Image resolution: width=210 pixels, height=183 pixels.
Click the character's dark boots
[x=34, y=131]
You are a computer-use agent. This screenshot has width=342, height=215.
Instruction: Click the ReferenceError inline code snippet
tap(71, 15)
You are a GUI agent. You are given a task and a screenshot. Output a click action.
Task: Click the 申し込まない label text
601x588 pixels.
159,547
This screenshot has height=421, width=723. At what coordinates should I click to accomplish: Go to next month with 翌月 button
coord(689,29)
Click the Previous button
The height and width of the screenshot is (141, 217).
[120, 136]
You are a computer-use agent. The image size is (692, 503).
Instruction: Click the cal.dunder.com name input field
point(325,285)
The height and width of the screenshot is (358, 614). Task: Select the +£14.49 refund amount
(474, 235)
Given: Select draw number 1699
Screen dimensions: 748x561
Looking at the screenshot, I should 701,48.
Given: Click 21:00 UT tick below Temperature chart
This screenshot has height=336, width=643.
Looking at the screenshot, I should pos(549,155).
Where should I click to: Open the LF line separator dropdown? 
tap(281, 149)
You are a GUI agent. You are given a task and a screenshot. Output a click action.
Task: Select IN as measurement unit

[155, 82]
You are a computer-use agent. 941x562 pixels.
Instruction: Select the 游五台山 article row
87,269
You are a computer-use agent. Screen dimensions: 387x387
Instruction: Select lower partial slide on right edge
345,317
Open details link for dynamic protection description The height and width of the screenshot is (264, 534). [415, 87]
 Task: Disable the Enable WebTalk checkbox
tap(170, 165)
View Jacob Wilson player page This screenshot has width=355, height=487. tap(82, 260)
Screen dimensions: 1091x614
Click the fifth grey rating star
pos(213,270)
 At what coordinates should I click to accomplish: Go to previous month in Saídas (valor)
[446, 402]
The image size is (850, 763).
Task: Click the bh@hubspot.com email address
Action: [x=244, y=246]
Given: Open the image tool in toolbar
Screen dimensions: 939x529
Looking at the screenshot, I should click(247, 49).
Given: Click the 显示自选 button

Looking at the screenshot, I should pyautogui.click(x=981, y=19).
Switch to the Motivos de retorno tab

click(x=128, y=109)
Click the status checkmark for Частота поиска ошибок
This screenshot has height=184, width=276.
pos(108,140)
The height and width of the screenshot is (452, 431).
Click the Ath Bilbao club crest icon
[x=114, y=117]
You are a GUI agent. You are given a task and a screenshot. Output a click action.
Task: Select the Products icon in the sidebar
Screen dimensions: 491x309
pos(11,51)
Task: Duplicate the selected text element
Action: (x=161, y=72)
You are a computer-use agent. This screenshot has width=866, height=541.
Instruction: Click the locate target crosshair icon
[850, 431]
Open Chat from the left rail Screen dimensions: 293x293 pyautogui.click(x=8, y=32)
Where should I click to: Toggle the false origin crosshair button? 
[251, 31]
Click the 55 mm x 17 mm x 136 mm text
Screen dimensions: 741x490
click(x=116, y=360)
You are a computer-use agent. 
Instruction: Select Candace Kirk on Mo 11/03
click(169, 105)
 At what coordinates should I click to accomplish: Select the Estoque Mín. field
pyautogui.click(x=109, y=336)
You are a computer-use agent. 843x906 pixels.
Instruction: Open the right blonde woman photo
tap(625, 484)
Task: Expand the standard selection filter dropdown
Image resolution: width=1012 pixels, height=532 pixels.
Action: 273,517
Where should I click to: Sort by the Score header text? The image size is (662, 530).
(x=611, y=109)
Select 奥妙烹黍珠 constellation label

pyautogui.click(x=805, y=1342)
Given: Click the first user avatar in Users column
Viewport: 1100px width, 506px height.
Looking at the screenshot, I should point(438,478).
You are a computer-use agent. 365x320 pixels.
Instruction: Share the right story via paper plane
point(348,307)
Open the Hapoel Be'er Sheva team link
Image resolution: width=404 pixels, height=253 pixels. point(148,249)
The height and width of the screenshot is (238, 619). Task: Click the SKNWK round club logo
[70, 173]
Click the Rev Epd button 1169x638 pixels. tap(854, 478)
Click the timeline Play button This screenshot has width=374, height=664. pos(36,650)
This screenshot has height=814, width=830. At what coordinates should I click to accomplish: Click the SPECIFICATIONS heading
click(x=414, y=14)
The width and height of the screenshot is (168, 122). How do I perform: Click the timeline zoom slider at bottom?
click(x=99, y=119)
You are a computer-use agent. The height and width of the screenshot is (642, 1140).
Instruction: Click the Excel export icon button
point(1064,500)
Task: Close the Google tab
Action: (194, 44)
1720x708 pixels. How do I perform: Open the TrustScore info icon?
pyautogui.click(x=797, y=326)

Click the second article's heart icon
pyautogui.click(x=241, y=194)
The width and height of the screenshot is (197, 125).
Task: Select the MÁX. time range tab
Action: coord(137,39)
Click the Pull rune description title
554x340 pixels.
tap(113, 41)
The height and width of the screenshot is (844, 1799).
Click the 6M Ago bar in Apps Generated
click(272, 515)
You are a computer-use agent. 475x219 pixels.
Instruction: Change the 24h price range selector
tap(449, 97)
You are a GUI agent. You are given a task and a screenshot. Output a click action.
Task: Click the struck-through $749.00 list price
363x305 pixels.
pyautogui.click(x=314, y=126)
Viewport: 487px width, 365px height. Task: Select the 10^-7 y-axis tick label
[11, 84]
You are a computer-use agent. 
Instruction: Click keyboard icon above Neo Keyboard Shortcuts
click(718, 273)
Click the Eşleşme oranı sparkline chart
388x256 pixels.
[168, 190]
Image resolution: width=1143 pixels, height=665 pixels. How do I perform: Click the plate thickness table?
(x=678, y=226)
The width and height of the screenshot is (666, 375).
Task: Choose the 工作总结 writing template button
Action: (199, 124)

· · · · · · ·

» Exercise directions
Start with the line above that contains "Instruction: Click the locate" and end with the line that contains "You are a computer-use agent. The height". Write out those lines exactly, and only those.

» Reply
Instruction: Click the locate target crosshair icon
[850, 431]
Open Chat from the left rail Screen dimensions: 293x293 pyautogui.click(x=8, y=32)
Where should I click to: Toggle the false origin crosshair button? 
[251, 31]
Click the 55 mm x 17 mm x 136 mm text
Screen dimensions: 741x490
click(x=116, y=360)
You are a computer-use agent. 
Instruction: Select Candace Kirk on Mo 11/03
click(169, 105)
 At what coordinates should I click to accomplish: Select the Estoque Mín. field
pyautogui.click(x=109, y=336)
You are a computer-use agent. 843x906 pixels.
Instruction: Open the right blonde woman photo
tap(625, 484)
Task: Expand the standard selection filter dropdown
Image resolution: width=1012 pixels, height=532 pixels.
Action: 273,517
Where should I click to: Sort by the Score header text? The image size is (662, 530).
(x=611, y=109)
Select 奥妙烹黍珠 constellation label

pyautogui.click(x=805, y=1342)
Given: Click the first user avatar in Users column
Viewport: 1100px width, 506px height.
Looking at the screenshot, I should point(438,478).
You are a computer-use agent. 365x320 pixels.
Instruction: Share the right story via paper plane
point(348,307)
Open the Hapoel Be'er Sheva team link
Image resolution: width=404 pixels, height=253 pixels. point(148,249)
The height and width of the screenshot is (238, 619). Task: Click the SKNWK round club logo
[70, 173]
Click the Rev Epd button 1169x638 pixels. tap(854, 478)
Click the timeline Play button This screenshot has width=374, height=664. pos(36,650)
This screenshot has height=814, width=830. At what coordinates should I click to accomplish: Click the SPECIFICATIONS heading
click(x=414, y=14)
The width and height of the screenshot is (168, 122). How do I perform: Click the timeline zoom slider at bottom?
click(x=99, y=119)
You are a computer-use agent. The height and width of the screenshot is (642, 1140).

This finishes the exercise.